[Start of section]

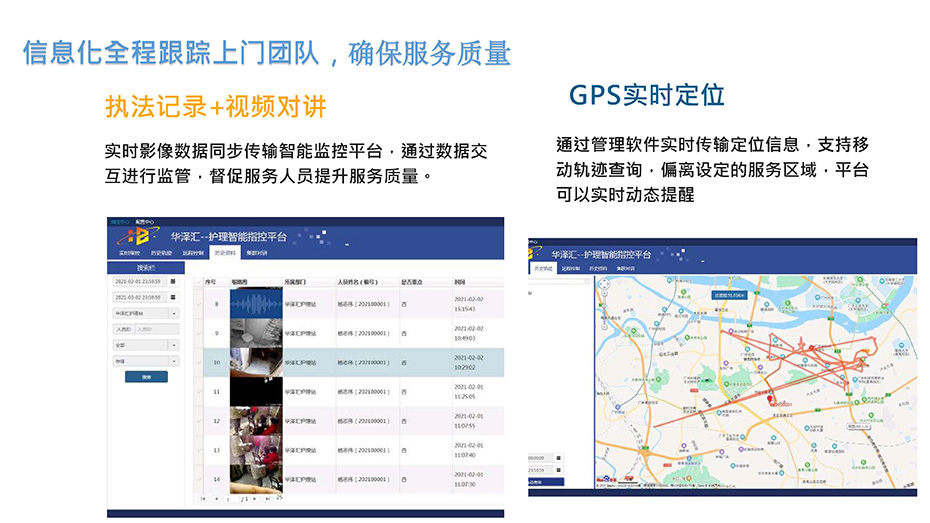The width and height of the screenshot is (930, 523).
Task: Click the map pan compass control
Action: (x=605, y=286)
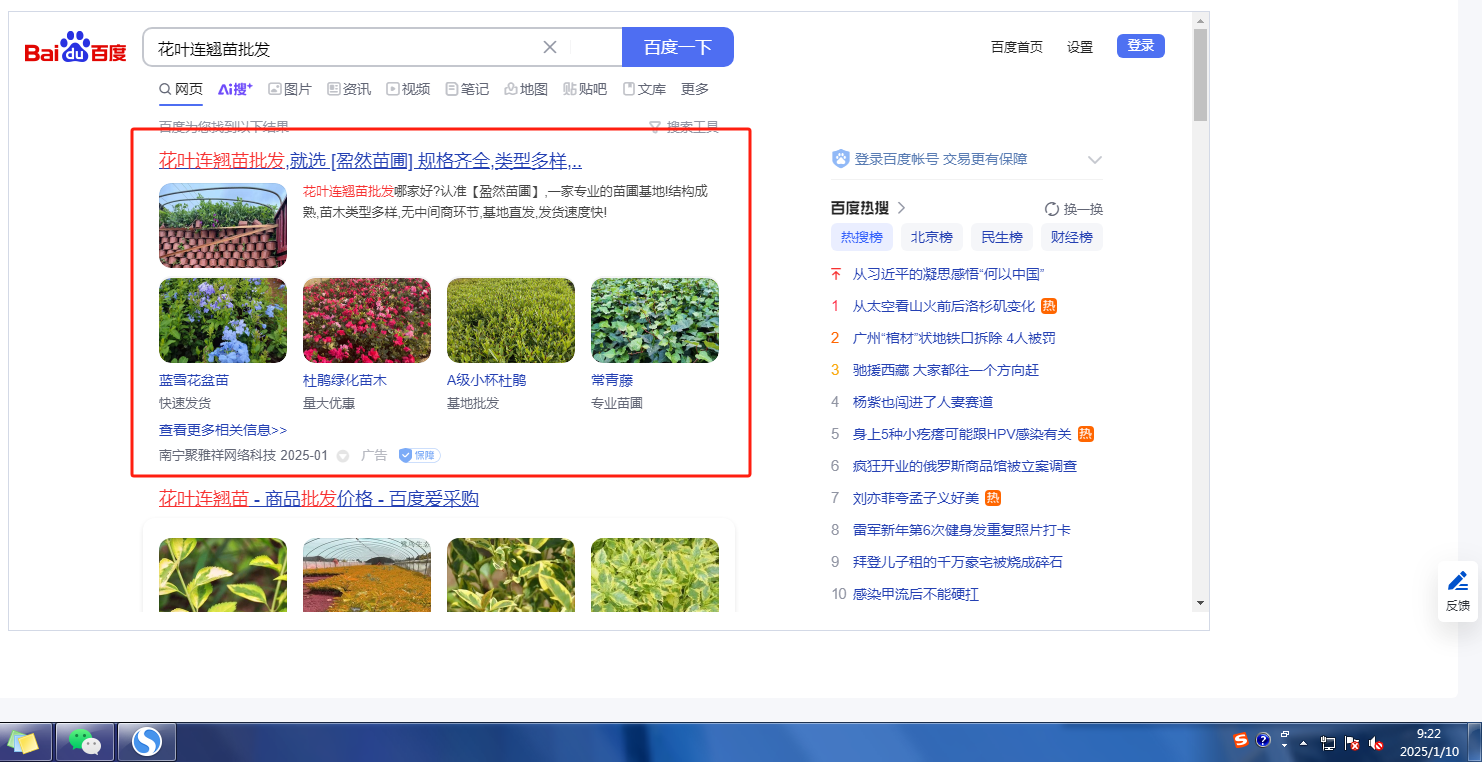The width and height of the screenshot is (1482, 762).
Task: Open Sogou browser in the taskbar
Action: (147, 742)
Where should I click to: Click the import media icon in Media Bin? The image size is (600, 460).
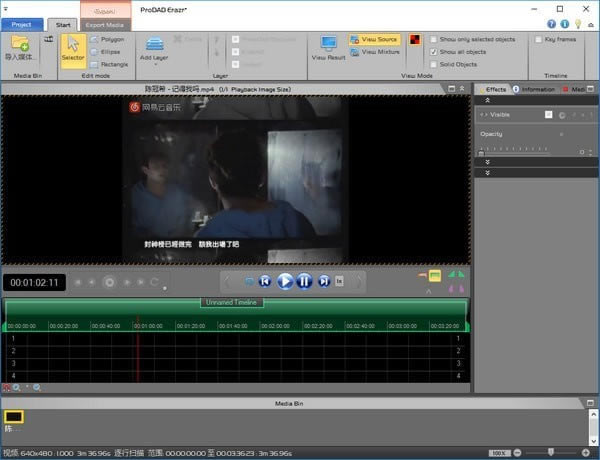point(19,45)
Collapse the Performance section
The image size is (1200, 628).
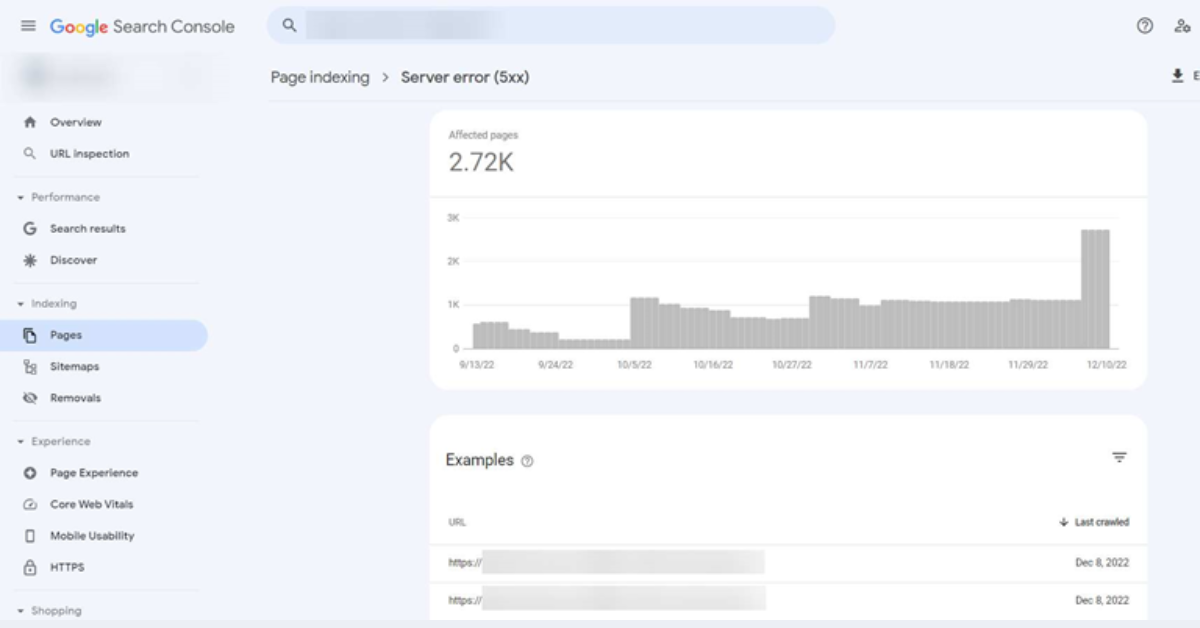tap(20, 197)
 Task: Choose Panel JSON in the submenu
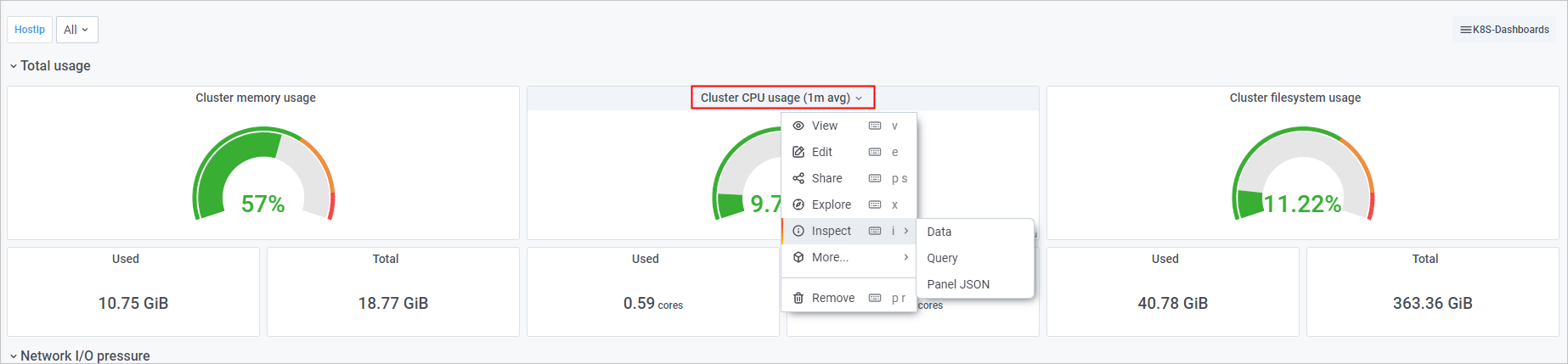(x=958, y=284)
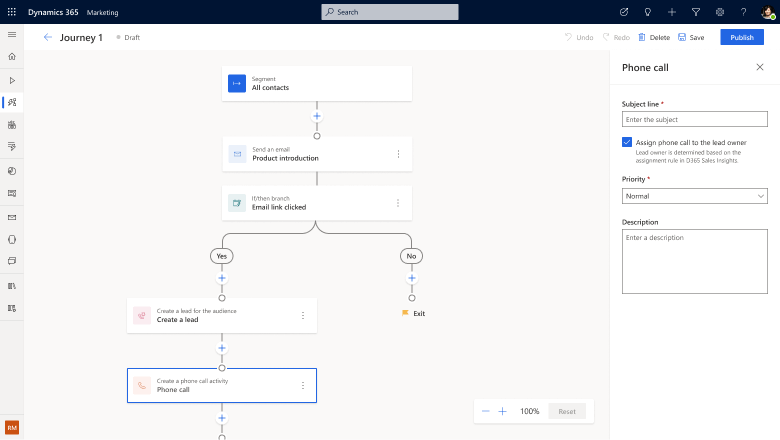Open more options on Email link clicked tile
The width and height of the screenshot is (780, 440).
tap(398, 203)
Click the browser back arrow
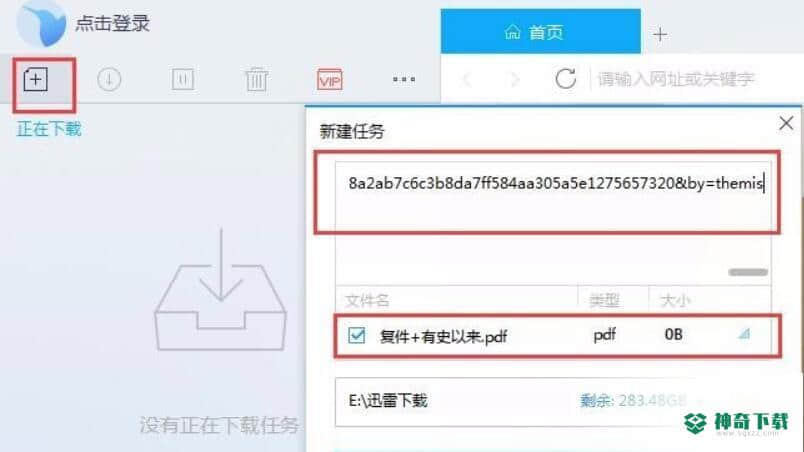Viewport: 804px width, 452px height. [467, 79]
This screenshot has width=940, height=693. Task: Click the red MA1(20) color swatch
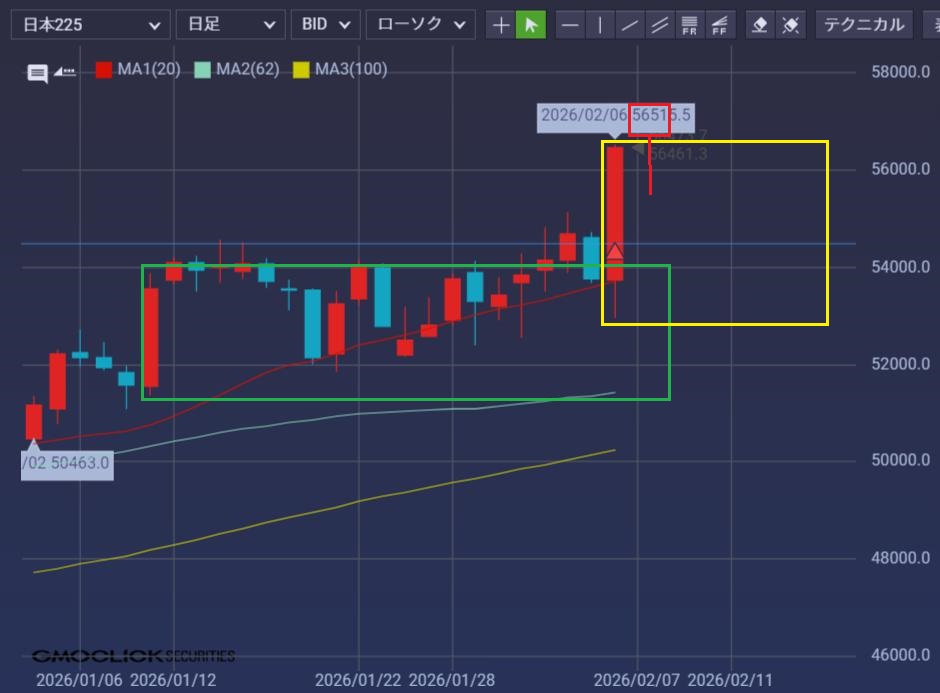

[End of section]

PROBLEM DETAILS
The answer must be an exact copy of the lines from the one containing "Task: Choose Panel JSON in the submenu" through the last line of the records, and nothing else. Pictures do not belong in it.

ANSWER SPACE
 Task: Choose Panel JSON in the submenu
(x=958, y=284)
Open more options on Email link clicked tile
The width and height of the screenshot is (780, 440).
tap(398, 203)
Click the browser back arrow
Viewport: 804px width, 452px height. [467, 79]
This screenshot has width=940, height=693. Task: Click the red MA1(20) color swatch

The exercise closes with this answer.